‘The Ride’ features the top young talent in the sport during IFYR showcase
Fifteen years ago, teenage brothers Jet and Cord McCoy were the talk of the town in Shawnee, Okla., host of the annual International Youth Finals Rodeo.
The brothers McCoy already were big names in the sport, and they added to it in Shawnee. Cord McCoy won the IFYR’s all-around championship in 1997, and Jet, older by just 13 months, claimed the title a year later.
In the Aug. 19 episode of “The Ride with Cord McCoy,” the show’s host revisits his old haunts and introduces the show’s fans to the next generation of rodeo’s stars. The show airs at 1 and 11 p.m. Eastern on Monday on RFD-TV.
“A lot of cowboys and cowgirls will be breaking into their careers,” Cord McCoy said while opening the show, noting that many of the sport’s biggest names have competed at the IFYR over the years.
The competition features high school-aged contestants from all over the country, and a few from outside the borders of the United States. Unlike the National High School Finals Rodeo, which features those who qualify from every state, the IFYR is open to any appropriately aged competitor and features a purse of greater than $200,000 annually.
This year, the rodeo celebrated its 21st year all at the Heart of Oklahoma Expo Center. McCoy took “The Ride” cameras behind the chutes to get insights on the event and why it’s such an important step in the development of young cowboys and cowgirls.

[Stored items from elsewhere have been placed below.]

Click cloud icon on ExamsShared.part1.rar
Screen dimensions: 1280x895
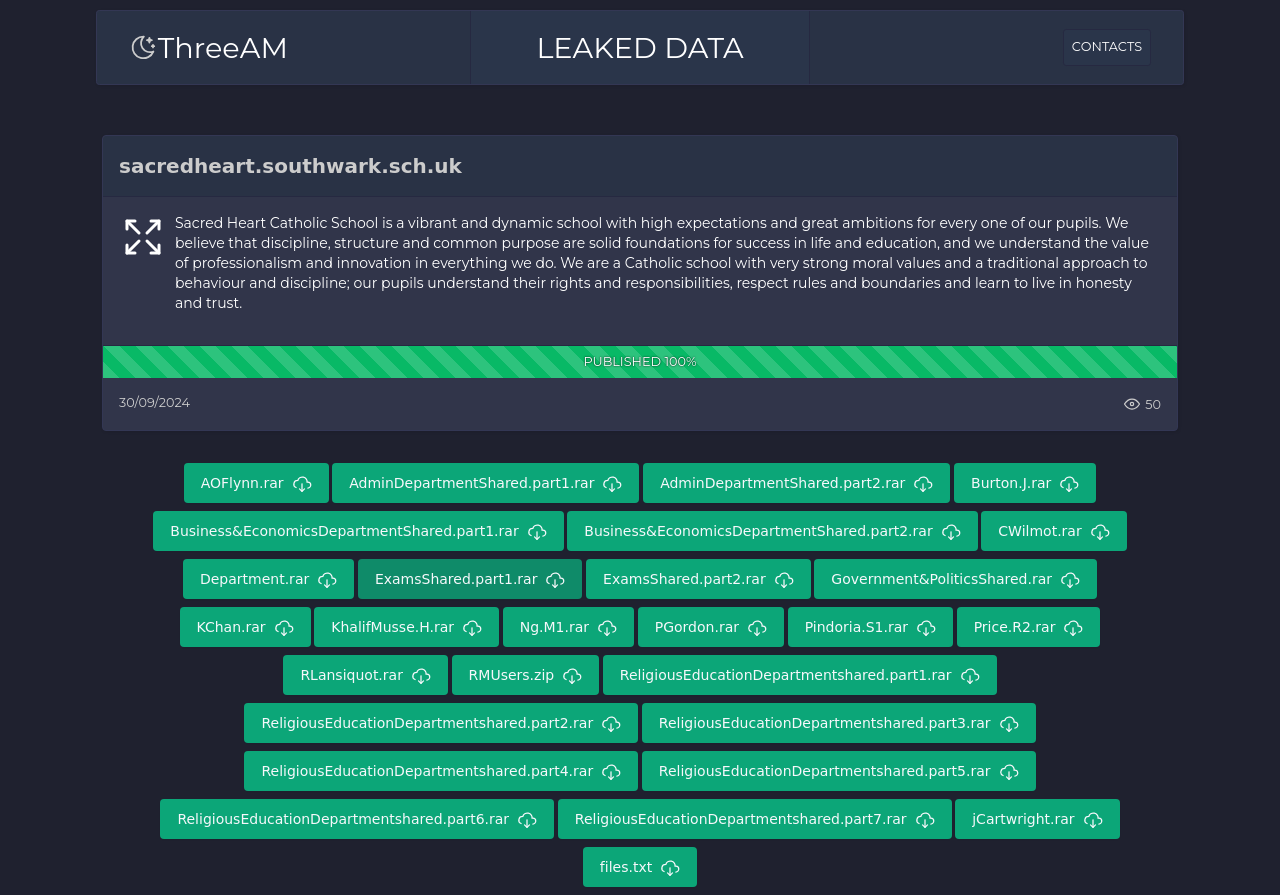556,580
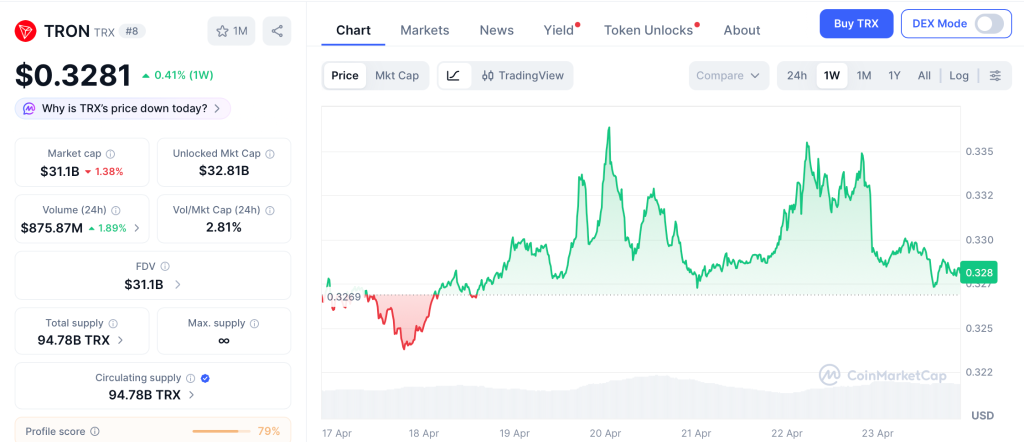This screenshot has width=1024, height=442.
Task: Expand Volume (24h) details arrow
Action: 137,228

“It gave me a big step up,” said bull rider Joseph McConnel, the 2012 bull riding champion. “I thought, ‘Alright, you’re going to have to take it a little more serious.’ ”
The IFYR has served as a catapult for the collegiate and professional careers of many great names. Mike Outhier, a four-time Wrangler National Finals Rodeo qualifier in saddle bronc riding, continues to be one of the best all-around cowboys in the sport. He won the IFYR all-around crown and competed in all six boys events for two years in the mid-1990s.
Will Lowe burst onto the scene in 1999, winning the bareback riding championship in Shawnee that summer. By 2002, he was making a significant living in the Professional Rodeo Cowboys Association, winning the Bareback Riding Rookie of the Year crown and earning a trip to the Wrangler National Finals Rodeo. Since then, he’s added three world championships to his resume.
Other PRCA world champions who have competed at the IFYR over the years include bareback rider Justin McDaniel, all-around champs Trevor Brazile and Ryan Jarrett, barrel racer Janae Ward-Massy and bull rider Blu Bryant.
McCoy is a bull riding qualifier to the 2005 NFR and has earned six trips to the PBR World Finals. He was a five time world champion in the International Professional Rodeo Association and still owns the single-season earnings mark, so he realizes the impact the IFYR has on young players.
“The IFYR is definitely the biggest, has the most competition,” said two-time IFYR breakaway champion Samantha Little of Hackberry, La.
The players aren’t the only ones who see a great benefit of it. Mike Visniesky, the rodeo coach at Southwestern Oklahoma State University, said college rodeo programs gain a lot from being in Shawnee and watching the competition.
“The IFYR is a huge opportunity for coaches to recruit for the best high school talent there is,” Visniesky said. “When we get to watch them compete all together at the national level, that’s really important when you’re trying to put together a competitive team.”
The event has certainly grown over the years. It began in 1993 after Shawnee hosted the high school finals. Organizers saw an opportunity to make things happen in the central Oklahoma community annually.
“You look at the (economic) impact that all these contestants and their families bring on this town,” said Michael Jackson, the event’s coordinator. “That’s what this facility is about … to bring in the impact to the town. In 2008 was the last impact study we had, and it was estimated to be $5.4 million through the week.”
The IFYR begin with about 300 contestants that first year. It has peaked at more than $1,000; this year, there were 897 contestants and more than 1,500 entries.
“We went to three arenas to make it a little more exciting,” Jackson said. “We’ve had a lot of kids that have went on and had great pro careers.
“To me, it’s a great opportunity for them.”
That’s the way the show’s host looks at it, too.
“After 21 years of the International Youth Finals Rodeo, it’s always good to be back,” McCoy said, closing the show.